-- REQUEST 1 --
In the pnpm migration article, what library does Sentry's Node.js SDK use to intercept module loading at runtime?
-- REQUEST 2 --
Pick up the pnpm migration article after its final sentence and keep writing.

-- DOCUMENT EXCERPT --
____

Tangled wires and messy cables
Apr 8, 20263 min readpnpm, Monorepo, Nx, Node.js

The Accidental Dependency

Yarn Classic hoists every package up to the root node_modules, which means your code can import anything any package depends on, whether you declared it or not. You don't notice until you switch to a package manager that enforces what you actually wrote down in package.json.

I migrated this Nx monorepo from Yarn Classic to pnpm v10, and the command itself was uneventful: corepack enable pnpm && pnpm import converts yarn.lock to pnpm-lock.yaml. What happened right after was an audit I hadn't signed up for.

The First Failure

pnpm uses a symlinked node_modules structure, so each package can only reach its declared dependencies. On the very first pnpm install, the root app failed to resolve @danieljoffe/shared-ui; it had been importing the workspace library for months without ever declaring it:

// apps/root/package.json — before
{
  "dependencies": {
    // shared-ui is missing entirely
  }
}

Yarn Classic resolved it through hoisting; pnpm flatly refused. The fix was to say it out loud:

// apps/root/package.json — after
{
  "dependencies": {
    "@danieljoffe/shared-ui": "workspace:*"
  }
}

One line; the kind of line that should have been there from the start.

Sentry and the Hoisting Escape Hatch

The second failure was subtler. Sentry's Node.js SDK intercepts module loading at runtime using import-in-the-middle, a library that patches require and import calls to inject tracing hooks before your code runs. Under pnpm's strict isolation, import-in-the-middle can't find the modules it needs to patch, because they live in nested .pnpm directories instead of at the root.

pnpm gives you an escape hatch for exactly this: .npmrc hoist patterns.

# .npmrc
public-hoist-pattern[]=@sentry/*
public-hoist-pattern[]=*import-in-the-middle*

These patterns tell pnpm to hoist matching packages up to the root node_modules, restoring the flat structure Sentry expects. It's a scoped exception rather than a global override, so every other package stays isolated.

____

-- SUPPLIED INFORMATION --
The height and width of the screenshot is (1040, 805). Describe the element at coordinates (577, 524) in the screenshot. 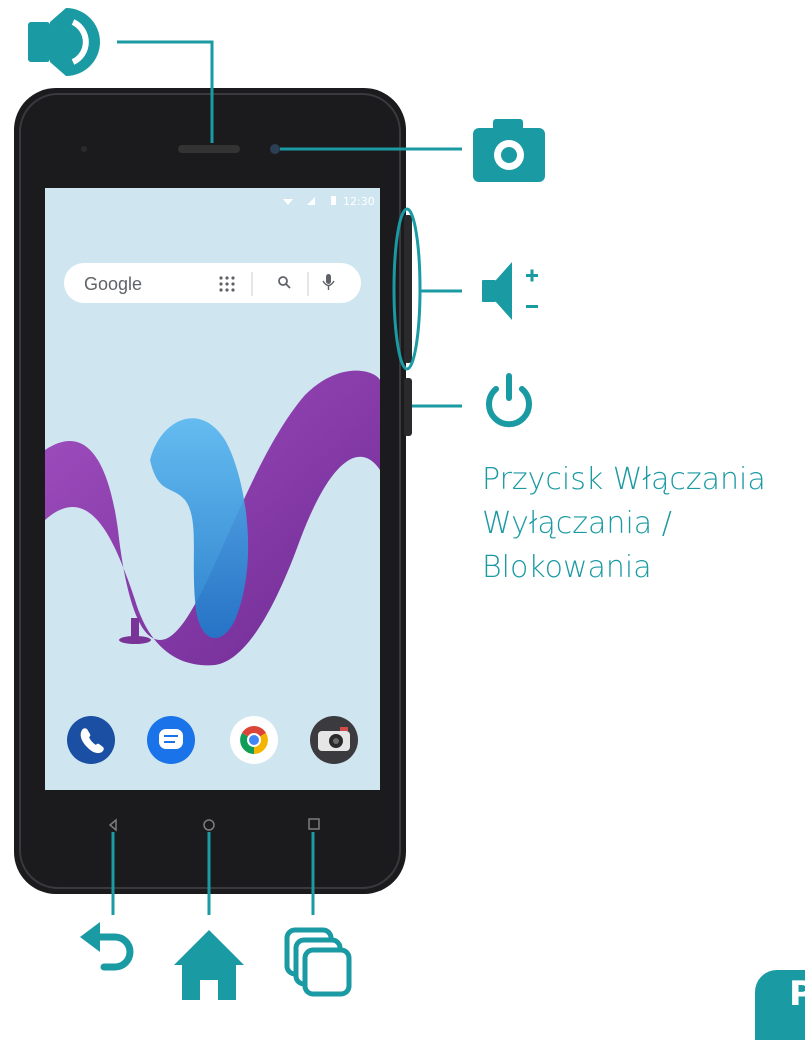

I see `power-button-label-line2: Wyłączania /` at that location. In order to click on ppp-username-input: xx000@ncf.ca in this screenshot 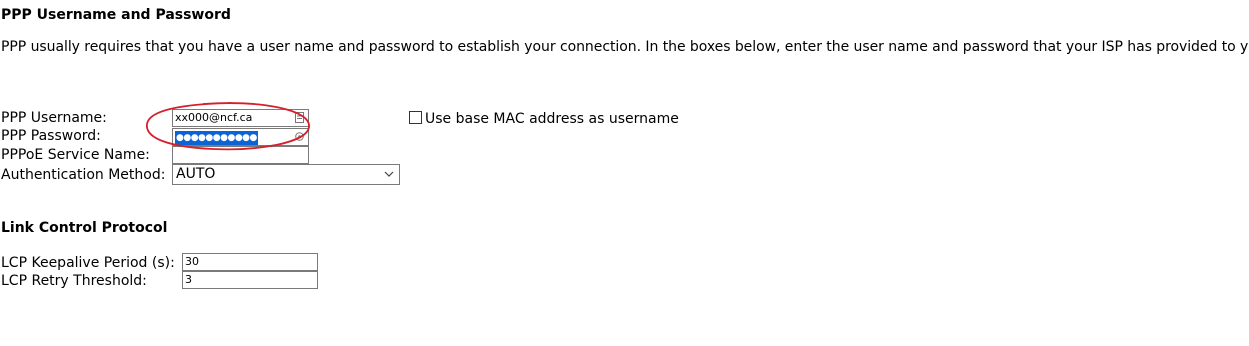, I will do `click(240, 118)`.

____

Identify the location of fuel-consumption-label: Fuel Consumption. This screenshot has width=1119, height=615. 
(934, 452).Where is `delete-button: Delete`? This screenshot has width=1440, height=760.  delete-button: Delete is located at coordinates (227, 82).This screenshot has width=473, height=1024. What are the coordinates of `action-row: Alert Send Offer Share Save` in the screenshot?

____

-- EXERCISE ANSWER 1 --
import-in-the-middle

-- EXERCISE ANSWER 2 --
Subpath Exports

The shared-ui library had a single barrel export. Consumers could import { Button } from '@danieljoffe/shared-ui', but they couldn't reach individual files or style constants. Under Yarn Classic, deep imports like @danieljoffe/shared-ui/styles/formStyles resolved through plain file system traversal; pnpm wants explicit subpath exports in package.json:

{
  "exports": {
    ".": { "default": "./dist/index.js" },
    "./*": { "default": "./src/lib/*.tsx" },
    "./styles/*": { "default": "./src/lib/styles/*.ts" },
    "./types": { "default": "./src/lib/types.ts" }
  }
}

The ./* wildcard started out as *.tsx, which couldn't match the .ts files in the styles/ directory, so I added explicit ./styles/* and ./types entries to cover both extensions. Without pnpm's strictness, that mismatch would have turned up only after some consumer tried tree-shaking and got back an empty module.

What I Gained

The migration touched 4 CI workflow files, 1 Dockerfile, and the root package.json (converting Yarn resolutions over to pnpm pnpm.overrides). In return I got:

  • Strict dependency resolution caught one phantom dependency and one incomplete export map
  • Content-addressable storage means packages are stored once on disk, symlinked into each project
  • CI install times dropped from Yarn Classic's flat copy to pnpm's linked approach
  • pnpm-workspace.yaml replaced the implicit workspaces field in package.json with an explicit workspace declaration

The Principle

Loose dependency resolution doesn't mean your dependency graph is correct; it just means your mistakes happen to work for now. pnpm's strict mode is really a linter for your package.json: it catches what you forgot to declare before production gets the chance to.